Task description:
Beginning at the line containing "A-Z Site Map (519, 2215)", print every line until the records end, keeping each exactly as it is.

(Collected data)
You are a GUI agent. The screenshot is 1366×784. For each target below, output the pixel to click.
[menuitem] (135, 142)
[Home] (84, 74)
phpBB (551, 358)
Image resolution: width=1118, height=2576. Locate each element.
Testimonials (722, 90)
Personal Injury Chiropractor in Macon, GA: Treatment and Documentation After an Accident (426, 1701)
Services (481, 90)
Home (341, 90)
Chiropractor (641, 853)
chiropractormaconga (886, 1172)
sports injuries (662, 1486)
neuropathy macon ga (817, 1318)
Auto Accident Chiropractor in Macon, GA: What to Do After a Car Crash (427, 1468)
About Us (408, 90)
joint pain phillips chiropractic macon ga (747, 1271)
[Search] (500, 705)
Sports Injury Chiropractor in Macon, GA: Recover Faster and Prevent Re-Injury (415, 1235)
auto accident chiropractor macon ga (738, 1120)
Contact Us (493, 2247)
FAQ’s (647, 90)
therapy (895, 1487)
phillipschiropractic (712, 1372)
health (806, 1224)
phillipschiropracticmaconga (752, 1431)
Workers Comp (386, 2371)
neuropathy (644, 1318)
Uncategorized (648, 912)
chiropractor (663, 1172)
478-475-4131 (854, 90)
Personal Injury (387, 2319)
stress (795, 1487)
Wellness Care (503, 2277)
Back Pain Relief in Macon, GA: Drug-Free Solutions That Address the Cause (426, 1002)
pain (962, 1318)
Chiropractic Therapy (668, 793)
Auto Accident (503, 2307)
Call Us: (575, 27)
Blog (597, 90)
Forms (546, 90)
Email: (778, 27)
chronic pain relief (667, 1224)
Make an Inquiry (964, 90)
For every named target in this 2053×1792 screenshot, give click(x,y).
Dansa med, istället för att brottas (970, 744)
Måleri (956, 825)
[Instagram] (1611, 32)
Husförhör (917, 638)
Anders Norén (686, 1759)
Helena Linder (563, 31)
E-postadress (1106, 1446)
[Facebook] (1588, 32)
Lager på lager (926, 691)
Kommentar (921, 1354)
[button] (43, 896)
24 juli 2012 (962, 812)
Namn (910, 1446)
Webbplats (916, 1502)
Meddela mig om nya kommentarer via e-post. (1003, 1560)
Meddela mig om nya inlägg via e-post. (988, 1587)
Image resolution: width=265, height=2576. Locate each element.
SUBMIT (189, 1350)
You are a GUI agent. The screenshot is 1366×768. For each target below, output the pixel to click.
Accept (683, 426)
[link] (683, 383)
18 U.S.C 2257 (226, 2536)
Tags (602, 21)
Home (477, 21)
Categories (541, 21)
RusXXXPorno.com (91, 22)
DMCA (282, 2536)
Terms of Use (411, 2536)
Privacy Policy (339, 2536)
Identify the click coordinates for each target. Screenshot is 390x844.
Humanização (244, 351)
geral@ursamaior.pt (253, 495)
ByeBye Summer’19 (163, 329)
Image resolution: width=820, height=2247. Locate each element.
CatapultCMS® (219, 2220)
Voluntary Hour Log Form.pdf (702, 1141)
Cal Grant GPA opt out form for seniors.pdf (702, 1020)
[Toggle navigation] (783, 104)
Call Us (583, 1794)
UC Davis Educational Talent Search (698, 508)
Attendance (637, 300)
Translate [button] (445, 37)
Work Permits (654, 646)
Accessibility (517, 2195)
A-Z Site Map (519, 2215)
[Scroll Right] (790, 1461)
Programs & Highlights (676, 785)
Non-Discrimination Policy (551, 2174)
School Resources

Finished exercise:
A-Z Site Map (519, 2215)
[Scroll Right] (790, 1461)
Programs & Highlights (676, 785)
Non-Discrimination Policy (551, 2174)
School Resources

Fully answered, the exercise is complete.